**Text under study**
........

The healthcare sector faces challenges which are constantly escalating. Populations are growing worldwide and so is the share of the elderly in society. There is a constant proliferation of new medications, diagnostic methods, medical procedures and equipment, and know-how. This huge progress greatly improves the quality of medical treatment but at the same time increases its costs. Governments and authorities are allocating ever growing budgets to healthcare systems but the increased budgets do not cover the increased costs of providing quality healthcare to the public. It is becoming clear that there is an urgent need for practical knowledge and effective tools for people in managerial as well as staff positions.

........

**Information shown**
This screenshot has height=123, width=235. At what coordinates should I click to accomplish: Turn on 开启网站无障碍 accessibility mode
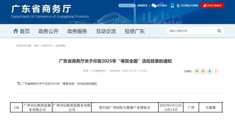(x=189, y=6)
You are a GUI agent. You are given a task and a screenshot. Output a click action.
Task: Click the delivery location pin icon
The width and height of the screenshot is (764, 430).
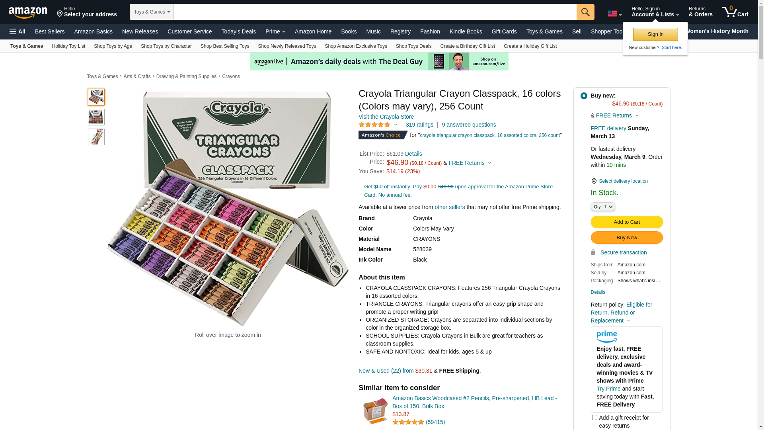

........

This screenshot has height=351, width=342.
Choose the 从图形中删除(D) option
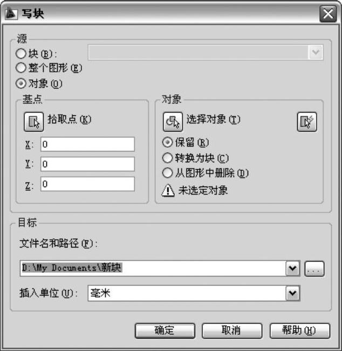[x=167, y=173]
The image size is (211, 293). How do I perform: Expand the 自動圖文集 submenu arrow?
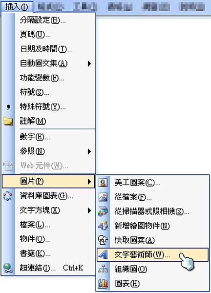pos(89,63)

........

**What is needed**
Summarize the text on the healthcare sector in two sentences.

**Result of this task**
The healthcare sector faces escalating challenges as populations grow and age and new medications, diagnostic methods, procedures, equipment, and know-how keep proliferating, which improves the quality of treatment but also raises its costs. Governments are allocating ever-growing healthcare budgets that still do not cover these increased costs, and there is an urgent need for practical knowledge and effective tools for people in managerial and staff positions.